#### SUPPLIED RECORDS ####

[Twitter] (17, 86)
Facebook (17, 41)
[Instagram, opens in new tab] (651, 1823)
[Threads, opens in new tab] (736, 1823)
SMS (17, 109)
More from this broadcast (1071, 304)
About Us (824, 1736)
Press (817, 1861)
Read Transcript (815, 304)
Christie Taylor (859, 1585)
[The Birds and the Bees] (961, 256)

####

- INSTRUCTIONS FOR THE TASK -
Would you return, unchanged, the lines from the one containing "SMS (17, 109)" through the end of the entries?

- ANSWER TO THE EXERCISE -
SMS (17, 109)
More from this broadcast (1071, 304)
About Us (824, 1736)
Press (817, 1861)
Read Transcript (815, 304)
Christie Taylor (859, 1585)
[The Birds and the Bees] (961, 256)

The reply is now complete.